* DATA LISTING *
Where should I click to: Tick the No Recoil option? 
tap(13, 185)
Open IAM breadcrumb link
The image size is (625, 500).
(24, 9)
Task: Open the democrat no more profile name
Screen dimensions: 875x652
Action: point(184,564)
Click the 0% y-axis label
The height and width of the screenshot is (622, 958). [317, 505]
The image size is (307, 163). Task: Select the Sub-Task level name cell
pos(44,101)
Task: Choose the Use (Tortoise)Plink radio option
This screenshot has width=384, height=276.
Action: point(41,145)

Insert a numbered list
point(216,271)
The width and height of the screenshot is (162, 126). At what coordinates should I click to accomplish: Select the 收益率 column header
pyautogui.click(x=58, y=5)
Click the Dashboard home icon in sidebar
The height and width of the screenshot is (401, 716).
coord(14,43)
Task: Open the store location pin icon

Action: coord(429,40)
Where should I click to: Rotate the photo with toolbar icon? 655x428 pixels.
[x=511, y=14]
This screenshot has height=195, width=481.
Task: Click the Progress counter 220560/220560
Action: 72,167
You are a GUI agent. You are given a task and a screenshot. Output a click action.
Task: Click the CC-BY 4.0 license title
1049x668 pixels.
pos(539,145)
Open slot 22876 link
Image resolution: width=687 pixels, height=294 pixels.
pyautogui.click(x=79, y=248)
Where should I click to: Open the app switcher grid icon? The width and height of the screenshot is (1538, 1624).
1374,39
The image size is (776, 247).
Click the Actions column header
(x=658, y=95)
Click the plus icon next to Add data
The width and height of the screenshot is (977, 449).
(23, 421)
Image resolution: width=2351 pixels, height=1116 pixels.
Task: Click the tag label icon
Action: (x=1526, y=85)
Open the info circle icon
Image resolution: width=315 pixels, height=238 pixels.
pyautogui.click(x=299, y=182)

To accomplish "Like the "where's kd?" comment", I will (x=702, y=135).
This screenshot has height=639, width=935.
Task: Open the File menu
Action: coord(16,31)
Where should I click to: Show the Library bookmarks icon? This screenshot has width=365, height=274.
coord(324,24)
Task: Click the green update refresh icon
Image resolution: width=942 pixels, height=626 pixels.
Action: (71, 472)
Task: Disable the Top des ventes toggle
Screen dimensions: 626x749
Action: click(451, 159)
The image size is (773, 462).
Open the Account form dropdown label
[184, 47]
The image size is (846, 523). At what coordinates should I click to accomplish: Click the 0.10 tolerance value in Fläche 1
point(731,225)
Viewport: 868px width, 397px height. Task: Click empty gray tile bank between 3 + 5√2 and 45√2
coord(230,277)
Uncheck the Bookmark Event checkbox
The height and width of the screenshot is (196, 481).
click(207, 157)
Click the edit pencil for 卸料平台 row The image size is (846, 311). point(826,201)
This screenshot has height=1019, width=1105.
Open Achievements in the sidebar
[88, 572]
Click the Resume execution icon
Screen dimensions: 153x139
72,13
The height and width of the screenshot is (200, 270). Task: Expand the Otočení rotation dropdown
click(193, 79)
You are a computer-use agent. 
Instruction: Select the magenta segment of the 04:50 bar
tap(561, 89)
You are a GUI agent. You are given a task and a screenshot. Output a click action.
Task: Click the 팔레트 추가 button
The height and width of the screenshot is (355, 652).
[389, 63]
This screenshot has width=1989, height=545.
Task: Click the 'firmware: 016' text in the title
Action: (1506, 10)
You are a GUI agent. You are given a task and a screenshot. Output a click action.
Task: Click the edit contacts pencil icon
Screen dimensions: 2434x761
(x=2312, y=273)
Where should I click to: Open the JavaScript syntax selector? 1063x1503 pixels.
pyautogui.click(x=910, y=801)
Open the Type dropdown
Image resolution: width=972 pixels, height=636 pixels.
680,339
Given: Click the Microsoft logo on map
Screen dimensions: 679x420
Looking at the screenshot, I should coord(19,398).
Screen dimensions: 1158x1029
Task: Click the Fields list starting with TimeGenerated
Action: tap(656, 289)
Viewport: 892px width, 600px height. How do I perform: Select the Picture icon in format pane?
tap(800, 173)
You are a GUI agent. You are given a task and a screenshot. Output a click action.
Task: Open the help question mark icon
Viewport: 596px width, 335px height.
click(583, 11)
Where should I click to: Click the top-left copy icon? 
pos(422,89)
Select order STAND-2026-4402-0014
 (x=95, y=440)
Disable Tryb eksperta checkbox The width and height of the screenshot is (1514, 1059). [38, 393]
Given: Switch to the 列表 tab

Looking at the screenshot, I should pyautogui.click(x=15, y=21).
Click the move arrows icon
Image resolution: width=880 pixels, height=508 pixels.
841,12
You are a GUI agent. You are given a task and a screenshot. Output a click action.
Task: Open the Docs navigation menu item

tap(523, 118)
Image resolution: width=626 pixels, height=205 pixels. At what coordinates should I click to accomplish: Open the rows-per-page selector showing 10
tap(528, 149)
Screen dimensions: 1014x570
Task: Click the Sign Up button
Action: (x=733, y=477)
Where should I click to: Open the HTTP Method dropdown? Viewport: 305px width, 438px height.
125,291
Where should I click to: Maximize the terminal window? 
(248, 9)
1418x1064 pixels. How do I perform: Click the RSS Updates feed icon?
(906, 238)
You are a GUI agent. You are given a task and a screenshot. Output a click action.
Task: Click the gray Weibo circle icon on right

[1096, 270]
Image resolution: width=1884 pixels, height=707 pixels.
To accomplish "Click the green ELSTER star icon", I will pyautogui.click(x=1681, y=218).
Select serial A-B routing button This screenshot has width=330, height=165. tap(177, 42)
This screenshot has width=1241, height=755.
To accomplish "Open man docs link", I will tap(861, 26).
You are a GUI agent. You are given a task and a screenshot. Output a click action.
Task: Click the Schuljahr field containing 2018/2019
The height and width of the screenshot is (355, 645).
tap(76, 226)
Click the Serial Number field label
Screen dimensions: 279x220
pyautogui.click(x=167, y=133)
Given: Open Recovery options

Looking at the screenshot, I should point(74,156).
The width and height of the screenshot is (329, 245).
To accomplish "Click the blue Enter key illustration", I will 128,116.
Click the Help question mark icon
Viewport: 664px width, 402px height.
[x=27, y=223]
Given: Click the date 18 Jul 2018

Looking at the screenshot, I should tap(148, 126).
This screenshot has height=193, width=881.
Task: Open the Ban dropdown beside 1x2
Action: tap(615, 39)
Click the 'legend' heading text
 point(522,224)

* WORK INSTRUCTIONS *
Set down everything from the line containing "The image size is (773, 462)." down to the line containing "click(193, 79)", repeating those lines exactly as they appear in the records.

* EXPECTED ANSWER *
The image size is (773, 462).
Open the Account form dropdown label
[184, 47]
The image size is (846, 523). At what coordinates should I click to accomplish: Click the 0.10 tolerance value in Fläche 1
point(731,225)
Viewport: 868px width, 397px height. Task: Click empty gray tile bank between 3 + 5√2 and 45√2
coord(230,277)
Uncheck the Bookmark Event checkbox
The height and width of the screenshot is (196, 481).
click(207, 157)
Click the edit pencil for 卸料平台 row The image size is (846, 311). point(826,201)
This screenshot has height=1019, width=1105.
Open Achievements in the sidebar
[88, 572]
Click the Resume execution icon
Screen dimensions: 153x139
72,13
The height and width of the screenshot is (200, 270). Task: Expand the Otočení rotation dropdown
click(193, 79)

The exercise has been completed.